Before the conclusions, which summarise the main points of the book, a chapter includes reports and personal reflections about the physical appearance of ancient titles: their actual position in the “books;” the limits of their ancient pictorial representations, subject to iconographic conventions; and a lexical study of the occurrences of ἐπιγραφή and ἐπίγραμμα, which point to “displayed writings,” clarifying the idea of an attached paratext.

Finally, an appendix deals with the intriguing question of the original title of the first part of Xenophon’s Hellenica. Here, Castelli restates Niebuhr’s hypothesis about a basic bipartition of the work, that the first two books are a plain continuation of Thucydides and therefore titled Θουκυδίδου παραλειπόμενα, while the rest is the original narration titled Ἑλληνικά. After a thorough examination of ancient sources and manuscript witnesses, with new remarkable outcomes in the study and identification of the codices, he concludes that no decisive statement can be cast without a more general reassessment of the entire matter.
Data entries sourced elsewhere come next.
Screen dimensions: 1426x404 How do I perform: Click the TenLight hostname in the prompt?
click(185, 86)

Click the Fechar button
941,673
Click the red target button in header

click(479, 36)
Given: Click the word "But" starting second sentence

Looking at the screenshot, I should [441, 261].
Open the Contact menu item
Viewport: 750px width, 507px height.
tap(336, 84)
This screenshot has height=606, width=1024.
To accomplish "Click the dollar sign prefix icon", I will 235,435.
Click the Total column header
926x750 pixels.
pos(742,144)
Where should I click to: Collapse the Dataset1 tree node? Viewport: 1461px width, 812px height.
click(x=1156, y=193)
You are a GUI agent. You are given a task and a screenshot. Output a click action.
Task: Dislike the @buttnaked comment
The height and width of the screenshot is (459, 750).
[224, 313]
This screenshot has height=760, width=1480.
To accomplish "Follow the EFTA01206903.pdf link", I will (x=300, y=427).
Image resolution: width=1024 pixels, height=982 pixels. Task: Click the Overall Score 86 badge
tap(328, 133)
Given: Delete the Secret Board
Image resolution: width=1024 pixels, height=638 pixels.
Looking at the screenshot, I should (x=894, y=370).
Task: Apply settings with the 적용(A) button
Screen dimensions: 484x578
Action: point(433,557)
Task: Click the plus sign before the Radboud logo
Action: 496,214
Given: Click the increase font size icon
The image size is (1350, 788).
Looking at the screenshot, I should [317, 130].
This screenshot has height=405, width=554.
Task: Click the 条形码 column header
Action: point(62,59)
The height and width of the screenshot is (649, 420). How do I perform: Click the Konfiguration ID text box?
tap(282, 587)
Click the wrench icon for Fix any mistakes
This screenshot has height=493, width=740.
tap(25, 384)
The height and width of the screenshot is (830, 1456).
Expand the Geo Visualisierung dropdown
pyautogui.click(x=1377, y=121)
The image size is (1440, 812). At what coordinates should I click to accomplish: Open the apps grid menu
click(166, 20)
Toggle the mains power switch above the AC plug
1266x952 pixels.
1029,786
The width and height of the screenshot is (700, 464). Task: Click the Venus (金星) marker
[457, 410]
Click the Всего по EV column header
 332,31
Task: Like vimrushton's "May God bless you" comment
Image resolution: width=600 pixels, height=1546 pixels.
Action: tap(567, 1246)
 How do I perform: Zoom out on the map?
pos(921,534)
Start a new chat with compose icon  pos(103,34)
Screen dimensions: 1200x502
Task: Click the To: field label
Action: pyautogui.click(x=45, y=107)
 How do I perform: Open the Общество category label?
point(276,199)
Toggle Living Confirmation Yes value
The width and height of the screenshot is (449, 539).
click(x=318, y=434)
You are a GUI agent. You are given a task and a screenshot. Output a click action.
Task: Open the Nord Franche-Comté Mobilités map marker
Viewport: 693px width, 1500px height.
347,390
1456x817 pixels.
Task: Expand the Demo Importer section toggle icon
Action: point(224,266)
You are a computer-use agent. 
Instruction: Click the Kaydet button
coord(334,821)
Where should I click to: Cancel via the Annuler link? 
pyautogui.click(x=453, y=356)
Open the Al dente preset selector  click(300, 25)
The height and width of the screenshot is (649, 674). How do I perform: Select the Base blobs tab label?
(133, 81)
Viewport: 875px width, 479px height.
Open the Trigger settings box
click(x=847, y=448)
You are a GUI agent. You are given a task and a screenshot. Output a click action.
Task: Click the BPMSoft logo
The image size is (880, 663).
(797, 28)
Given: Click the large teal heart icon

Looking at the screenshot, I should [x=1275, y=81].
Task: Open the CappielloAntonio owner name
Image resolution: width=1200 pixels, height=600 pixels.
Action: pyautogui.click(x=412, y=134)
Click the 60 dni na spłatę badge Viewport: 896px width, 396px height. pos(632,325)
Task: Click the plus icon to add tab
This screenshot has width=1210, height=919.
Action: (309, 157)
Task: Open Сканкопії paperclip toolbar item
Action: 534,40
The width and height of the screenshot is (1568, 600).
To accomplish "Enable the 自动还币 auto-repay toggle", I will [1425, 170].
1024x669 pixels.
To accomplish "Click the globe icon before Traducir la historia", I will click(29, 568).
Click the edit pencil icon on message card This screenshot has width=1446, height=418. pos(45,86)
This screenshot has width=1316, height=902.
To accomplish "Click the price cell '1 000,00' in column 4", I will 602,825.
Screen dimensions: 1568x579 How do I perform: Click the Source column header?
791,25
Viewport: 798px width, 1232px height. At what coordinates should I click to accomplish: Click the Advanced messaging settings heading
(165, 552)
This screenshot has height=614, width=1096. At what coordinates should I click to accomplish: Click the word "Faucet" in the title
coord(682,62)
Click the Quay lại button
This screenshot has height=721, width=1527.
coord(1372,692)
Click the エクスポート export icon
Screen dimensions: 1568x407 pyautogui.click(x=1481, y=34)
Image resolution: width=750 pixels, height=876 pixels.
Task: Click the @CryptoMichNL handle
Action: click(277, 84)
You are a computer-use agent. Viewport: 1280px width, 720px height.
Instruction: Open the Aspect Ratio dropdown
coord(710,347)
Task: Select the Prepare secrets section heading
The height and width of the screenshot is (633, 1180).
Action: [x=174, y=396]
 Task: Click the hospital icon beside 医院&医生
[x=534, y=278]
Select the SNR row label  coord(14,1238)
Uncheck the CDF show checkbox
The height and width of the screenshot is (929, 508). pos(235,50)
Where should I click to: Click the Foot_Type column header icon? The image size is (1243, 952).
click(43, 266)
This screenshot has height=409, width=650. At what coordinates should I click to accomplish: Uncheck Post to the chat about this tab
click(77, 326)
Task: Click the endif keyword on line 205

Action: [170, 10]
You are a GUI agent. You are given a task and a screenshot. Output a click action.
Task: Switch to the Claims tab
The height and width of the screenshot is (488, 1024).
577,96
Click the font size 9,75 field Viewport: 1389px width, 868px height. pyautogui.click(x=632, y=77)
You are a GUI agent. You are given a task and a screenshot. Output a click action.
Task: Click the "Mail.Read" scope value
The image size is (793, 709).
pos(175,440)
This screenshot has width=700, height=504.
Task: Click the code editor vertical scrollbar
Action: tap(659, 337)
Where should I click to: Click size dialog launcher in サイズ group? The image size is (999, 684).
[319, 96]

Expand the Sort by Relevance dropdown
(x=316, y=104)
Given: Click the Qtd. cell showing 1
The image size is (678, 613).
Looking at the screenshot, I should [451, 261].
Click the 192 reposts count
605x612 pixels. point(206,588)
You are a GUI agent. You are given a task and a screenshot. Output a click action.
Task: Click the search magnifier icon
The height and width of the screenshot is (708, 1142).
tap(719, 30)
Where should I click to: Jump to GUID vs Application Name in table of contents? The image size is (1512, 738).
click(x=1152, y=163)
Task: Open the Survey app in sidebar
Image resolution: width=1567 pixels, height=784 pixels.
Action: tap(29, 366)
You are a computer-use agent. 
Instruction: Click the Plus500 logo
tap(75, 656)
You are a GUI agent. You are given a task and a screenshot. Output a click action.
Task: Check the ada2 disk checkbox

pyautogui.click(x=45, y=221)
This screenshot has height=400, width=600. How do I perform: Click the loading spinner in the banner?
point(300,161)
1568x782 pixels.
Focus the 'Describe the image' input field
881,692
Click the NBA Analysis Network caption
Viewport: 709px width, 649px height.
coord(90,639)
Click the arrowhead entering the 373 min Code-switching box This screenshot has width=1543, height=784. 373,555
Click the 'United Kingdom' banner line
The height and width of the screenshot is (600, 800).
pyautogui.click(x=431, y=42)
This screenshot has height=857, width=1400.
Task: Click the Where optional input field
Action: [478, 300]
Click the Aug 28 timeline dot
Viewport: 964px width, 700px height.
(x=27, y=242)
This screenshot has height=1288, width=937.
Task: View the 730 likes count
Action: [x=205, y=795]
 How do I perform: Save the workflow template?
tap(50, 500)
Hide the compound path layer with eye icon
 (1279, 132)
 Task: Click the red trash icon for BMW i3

The appendix, in fact, is the perfect example of Castelli’s properly philological approach to the matter: ancient sources, manuscript tradition, and modern scholarship are always critically contrasted and acutely discussed in an attempt to reconstruct the prehistory and the early history of titles in ancient Greek literature. In most cases, this line of enquiry has born new and certain fruits with respect to preceding scholarship. An overall positive result is then to be stressed: Castelli’s monograph allows for reconsidering the literary title as an established pre-Hellenistic phenomenon deeply connected—from the parallel perspectives of materiality and function—with the development of literary writing and the emergence of book culture and of the consequent publishing attitudes. What we actually see in the papyri of Greek and Roman times is therefore just the end of a long process, which is now masterfully illuminated by this monograph.

Notes

[1] L. Perilli, Conservazioni dei testi e circolazione della conoscenza in Grecia, in Biblioteche del mondo antico, ed. A.M. Andrisano, Rome 2007, 36-71; N. Reggiani, Dalla magia alla filologia, “Papyrotheke” 1 (2010), 97-135: 111-113.